Raise the hood on the latest Ford pickup, and you’re bound to notice something is missing. Namely the internal combustion engine. No, it wasn’t a mix-up on the factory floor. This is the Ford F-150 Lightning, arguably the first truly practical all-electric pickup.
If you’ve been around work trucks long enough, the F-150 Lightning will feel instantly familiar. Based off the conventional F-150 model, this battery-powered version is offered in just one basic configuration, a four-door crew cab with a 5.5-ft cargo bed.
The powertrain is remarkably straightforward too. The design features electric motors on both axles, offering the truck standard all-wheel drive.

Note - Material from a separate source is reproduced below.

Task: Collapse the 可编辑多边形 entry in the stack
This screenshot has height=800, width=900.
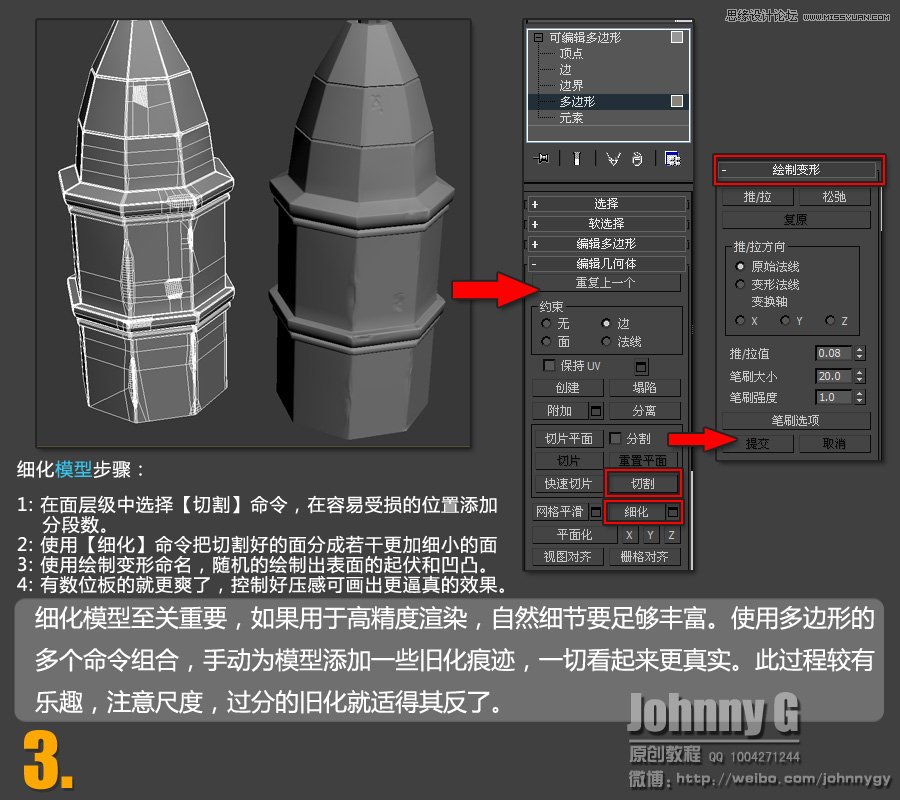Action: click(x=541, y=38)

Buyers do have a choice of a standard battery pack rated at 98kW and good for a range of about 230 miles, or a 131kW extended battery pack. This $10,000 upgrade allows the truck to travel 320 miles between recharging sessions. Besides having to plug in less frequently in day-to-day operations, the larger battery pack is also better suited for applications like towing.

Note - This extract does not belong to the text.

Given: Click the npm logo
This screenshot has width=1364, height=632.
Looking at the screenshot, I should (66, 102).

What’s really impressive though, is just how gutsy this powertrain is. With the standard battery pack, output totals 452 hp; that jumps to 580 hp with the extended battery pack. Acceleration is impressive, with the 0-60 mph sprint taking about 4 seconds, a rating once reserved for exotic sports cars.

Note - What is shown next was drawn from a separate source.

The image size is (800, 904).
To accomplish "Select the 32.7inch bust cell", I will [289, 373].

Speaking of battery packs, they can be recharged from regular 110V or 220V AC outlets, but both options are slow. Commercially available DC “fast chargers” can take the truck’s battery from 15%to 80% in about 45 minutes.
When it’s time to get to work, the F-150 Lightning can pull trailers up to 10,000 lb with the extended battery pack, and 7,700 lb with the standard battery pack. Payload capacities are 1,800 lb and 2,000 lb respectively. Onboard scales are available to give you a decent estimate of the weight of your load.
When it comes to hauling human cargo, the F-150 Lightning offers a spacious cabin with adult-sized room in the back seat. That seat can also be flipped up to make room for expensive items you’d rather not leave out in the bed.
If that’s not enough practicality, there’s always the Lightning’s “frunk” (front trunk) under the hood that can handle another 400 lb of gear. After spending a week with this battery-powered pickup, we think calling it this truck’s most useful innovation is not a stretch.
The F-150 Lightning is available with an extended battery for a range of 320 miles on a single charge.
Image courtesy of Ford Motor Co.
Of course, having all those electrons onboard lends itself to other intriguing possibilities as well. Topping the list of productivity-enhancing features is the PowerPro Onboard setup built into the sidewall of the box just inside the tailgate.
There you’ll find a 240W, 30A plug as well as several household-style 120V AC power outlets that can run power tools, air compressors and the like on a remote job site. Even more impressive, Ford says the F-150 Lightning’s fully charged battery banks can power an average home for up to three days in case of a blackout.
The Ford F-150 Lightning is offered in familiar trim levels, ranging from a fairly basic Pro model to the decidedly upscale Platinum. Prices range from about $47,000 to $92,000, reflecting a recent price jump due to the rising cost of battery materials. As you move up the model ladder, the list of useful creature comforts grows longer, to include a humongous 15-in. central touchscreen with navigation and a choice of two Bang & Olufsen premium audio systems.
Wireless updates are standard, minimizing downtime. Other useful tech includes the available BlueCruise feature which allows for hands-free driving on certain sections of road. The F-150 Lightning also offers “phone as key” which makes it possible to use your cell phone to unlock the truck and drive away without ever removing the phone from your pocket.